Scope: Promoting Europe as an industrial location – Strengthening security of supply
Promoting biotech production in Europe can contribute to strengthening European innovation. From the DSV’s perspective, building production capacities and clusters is an industrial policy task and must be financed from public funds. The high standards of pharmaceutical safety, quality and usage as well as environmental protection must never be undermined, even under investment-friendly framework conditions.
DSV's view is that the EU must also implement measures to minimise supply bottlenecks and risks. They can have a variety of causes, from geopolitical tensions to operational production disruptions. The reform of EU pharmaceutical law, the Critical Medicines Act, and biotechnology legislation must together provide a consistent foundation for the entire sector. This includes further development of the EU-wide early warning system to increase transparency and prevent supply shortages, obligations for marketing authorisation holders to report impending shortages and prepare mitigation plans, and noticeable sanctions for non-compliance with supply obligations.
Competence: Academic Collaboration as a Foundation for Innovation and Competitiveness
Innovations in the biotech sector are often based on findings from basic research in medicine, pharmacy, biochemistry, and biotechnology. Expanding interdisciplinary exchange between universities at European and international level is therefore key to promoting new biotech developments in the EU. To fully exploit this potential, bureaucratic barriers to academic collaboration should be removed, as this also serves Europe’s competitiveness.
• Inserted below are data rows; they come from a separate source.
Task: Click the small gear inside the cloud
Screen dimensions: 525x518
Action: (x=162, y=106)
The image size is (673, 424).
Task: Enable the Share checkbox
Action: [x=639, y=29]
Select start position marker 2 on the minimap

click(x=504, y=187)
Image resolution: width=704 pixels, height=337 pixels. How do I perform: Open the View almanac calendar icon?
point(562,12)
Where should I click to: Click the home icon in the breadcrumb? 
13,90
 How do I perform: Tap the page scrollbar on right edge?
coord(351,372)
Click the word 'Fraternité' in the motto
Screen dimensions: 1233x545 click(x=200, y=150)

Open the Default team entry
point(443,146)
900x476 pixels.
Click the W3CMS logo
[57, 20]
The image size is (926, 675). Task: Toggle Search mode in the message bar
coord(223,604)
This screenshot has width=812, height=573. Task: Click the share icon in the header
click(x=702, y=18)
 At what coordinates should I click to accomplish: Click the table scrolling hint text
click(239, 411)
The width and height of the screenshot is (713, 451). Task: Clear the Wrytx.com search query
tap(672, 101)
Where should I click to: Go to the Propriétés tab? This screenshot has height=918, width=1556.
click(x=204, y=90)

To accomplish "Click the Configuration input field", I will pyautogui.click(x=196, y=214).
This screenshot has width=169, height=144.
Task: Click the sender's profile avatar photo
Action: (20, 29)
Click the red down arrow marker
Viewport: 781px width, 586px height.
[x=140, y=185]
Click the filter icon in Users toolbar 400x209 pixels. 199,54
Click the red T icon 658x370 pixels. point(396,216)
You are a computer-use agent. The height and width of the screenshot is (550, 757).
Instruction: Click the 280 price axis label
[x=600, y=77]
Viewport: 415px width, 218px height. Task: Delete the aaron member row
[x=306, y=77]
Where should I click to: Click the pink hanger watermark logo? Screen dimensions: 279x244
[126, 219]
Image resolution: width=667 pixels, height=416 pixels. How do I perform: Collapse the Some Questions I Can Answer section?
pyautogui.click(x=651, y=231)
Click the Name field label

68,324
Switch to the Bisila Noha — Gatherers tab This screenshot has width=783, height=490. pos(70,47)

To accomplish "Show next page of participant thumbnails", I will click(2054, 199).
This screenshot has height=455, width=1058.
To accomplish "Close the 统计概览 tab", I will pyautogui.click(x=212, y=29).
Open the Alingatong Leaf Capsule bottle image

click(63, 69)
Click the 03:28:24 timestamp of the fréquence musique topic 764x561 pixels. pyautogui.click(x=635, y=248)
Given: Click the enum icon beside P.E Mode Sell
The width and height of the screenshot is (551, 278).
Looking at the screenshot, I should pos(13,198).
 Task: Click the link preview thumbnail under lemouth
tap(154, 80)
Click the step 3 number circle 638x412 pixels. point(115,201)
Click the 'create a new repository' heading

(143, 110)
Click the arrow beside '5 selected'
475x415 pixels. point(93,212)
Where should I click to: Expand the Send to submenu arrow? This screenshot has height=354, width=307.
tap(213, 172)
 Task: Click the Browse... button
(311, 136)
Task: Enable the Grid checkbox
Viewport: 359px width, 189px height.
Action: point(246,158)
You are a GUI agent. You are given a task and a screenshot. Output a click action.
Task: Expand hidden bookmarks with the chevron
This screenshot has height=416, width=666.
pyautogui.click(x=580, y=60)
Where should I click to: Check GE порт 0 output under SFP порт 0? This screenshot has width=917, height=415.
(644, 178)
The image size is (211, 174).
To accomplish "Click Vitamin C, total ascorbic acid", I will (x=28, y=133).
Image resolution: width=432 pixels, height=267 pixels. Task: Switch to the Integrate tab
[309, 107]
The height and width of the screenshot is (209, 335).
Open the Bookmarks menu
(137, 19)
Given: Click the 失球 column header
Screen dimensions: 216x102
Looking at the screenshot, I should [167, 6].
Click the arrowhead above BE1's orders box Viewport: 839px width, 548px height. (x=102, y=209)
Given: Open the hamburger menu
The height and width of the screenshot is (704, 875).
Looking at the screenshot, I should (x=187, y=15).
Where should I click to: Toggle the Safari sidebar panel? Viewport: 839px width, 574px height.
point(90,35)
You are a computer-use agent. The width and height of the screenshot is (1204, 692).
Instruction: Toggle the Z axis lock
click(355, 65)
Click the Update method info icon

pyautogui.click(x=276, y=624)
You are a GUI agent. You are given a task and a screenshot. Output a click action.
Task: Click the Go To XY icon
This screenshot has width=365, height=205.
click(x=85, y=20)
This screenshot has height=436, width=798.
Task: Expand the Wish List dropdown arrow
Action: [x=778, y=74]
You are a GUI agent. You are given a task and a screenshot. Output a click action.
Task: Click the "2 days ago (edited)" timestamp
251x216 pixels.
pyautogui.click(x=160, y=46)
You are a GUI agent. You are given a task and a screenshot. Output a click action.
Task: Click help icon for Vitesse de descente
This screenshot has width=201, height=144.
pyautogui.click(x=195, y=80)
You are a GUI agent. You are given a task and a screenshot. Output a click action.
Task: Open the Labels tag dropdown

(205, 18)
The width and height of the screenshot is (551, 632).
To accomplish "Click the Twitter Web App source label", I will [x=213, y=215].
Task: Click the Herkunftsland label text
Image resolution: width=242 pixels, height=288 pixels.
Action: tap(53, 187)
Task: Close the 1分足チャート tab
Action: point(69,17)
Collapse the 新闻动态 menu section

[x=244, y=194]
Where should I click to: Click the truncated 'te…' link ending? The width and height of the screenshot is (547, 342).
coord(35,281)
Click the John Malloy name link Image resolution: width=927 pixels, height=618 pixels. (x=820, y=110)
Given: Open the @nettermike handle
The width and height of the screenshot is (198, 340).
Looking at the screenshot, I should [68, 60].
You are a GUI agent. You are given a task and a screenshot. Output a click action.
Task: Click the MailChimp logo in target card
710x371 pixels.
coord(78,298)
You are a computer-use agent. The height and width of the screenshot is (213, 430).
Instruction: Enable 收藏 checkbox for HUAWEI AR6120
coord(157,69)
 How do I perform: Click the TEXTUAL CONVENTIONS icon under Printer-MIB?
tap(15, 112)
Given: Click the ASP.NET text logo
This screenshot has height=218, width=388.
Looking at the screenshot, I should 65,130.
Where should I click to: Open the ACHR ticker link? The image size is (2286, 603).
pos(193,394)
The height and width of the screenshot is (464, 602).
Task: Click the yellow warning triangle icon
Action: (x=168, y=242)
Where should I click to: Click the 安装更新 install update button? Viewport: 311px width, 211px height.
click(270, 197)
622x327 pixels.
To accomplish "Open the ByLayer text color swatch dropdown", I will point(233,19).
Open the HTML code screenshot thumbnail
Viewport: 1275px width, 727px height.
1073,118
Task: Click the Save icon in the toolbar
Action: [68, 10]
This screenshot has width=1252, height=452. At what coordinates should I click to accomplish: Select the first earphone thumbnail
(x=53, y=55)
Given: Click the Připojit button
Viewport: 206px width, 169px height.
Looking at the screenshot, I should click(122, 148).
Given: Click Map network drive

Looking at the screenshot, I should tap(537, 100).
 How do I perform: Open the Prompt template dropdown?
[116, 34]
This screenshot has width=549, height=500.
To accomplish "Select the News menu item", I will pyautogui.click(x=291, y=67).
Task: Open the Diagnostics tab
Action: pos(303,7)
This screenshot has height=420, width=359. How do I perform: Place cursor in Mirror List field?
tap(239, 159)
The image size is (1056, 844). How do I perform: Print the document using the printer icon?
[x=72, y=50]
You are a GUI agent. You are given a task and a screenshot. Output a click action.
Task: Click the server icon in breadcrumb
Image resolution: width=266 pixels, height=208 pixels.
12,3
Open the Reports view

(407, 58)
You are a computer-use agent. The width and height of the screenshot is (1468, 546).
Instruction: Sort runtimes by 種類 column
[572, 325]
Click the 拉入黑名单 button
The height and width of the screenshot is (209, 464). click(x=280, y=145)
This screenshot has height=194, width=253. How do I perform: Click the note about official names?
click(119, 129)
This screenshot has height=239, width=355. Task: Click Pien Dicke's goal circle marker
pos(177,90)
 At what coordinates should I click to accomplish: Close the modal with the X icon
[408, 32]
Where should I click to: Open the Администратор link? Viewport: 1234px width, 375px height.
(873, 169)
Data and AI Use in Biotech: Design Responsibly and for the Common Good
Responsible access to health data and the targeted use of artificial intelligence can significantly contribute to the development of medical care and the innovative capacity of biotechnology in Europe. The European Health Data Space (EHDS) and the use of AI also offer new opportunities in the biotech sector. However, it is crucial that these technologies are used within a clear ethical and legal framework. This applies to accessing AI-supported innovations and healthcare delivery as well as the non-discriminatory design of the data basis and the AI models themselves.
About us
The German Federal Pension Insurance (DRV Bund), the German Social Accident Insurance (DGUV), the National Association of Statutory Health Insurance Funds (GKV-Spitzenverband), the national associations of statutory health and longterm care insurance funds as well as the Social Insurance for Agriculture, Forestry and Horticulture (SVLFG) have joined forces to form the "German Social Insurance – Working Group Europe" (Deutsche Sozialversicherung Arbeitsgemeinschaft Europa e.V.) with a view to their common European policy interests. The association represents the interests of its members vis-à-vis the bodies of the European Union and other European institutions and advises the relevant players in the context of current legislative projects and initiatives. As part of a statutory insurance system, health and long-term care insurance with 75 million insured people, pension insurance with 57 million insured people and accident insurance with more than 70 million insured people in 5.2 million member companies, citizens in Germany are provided with effective protection against the consequences of major life risks.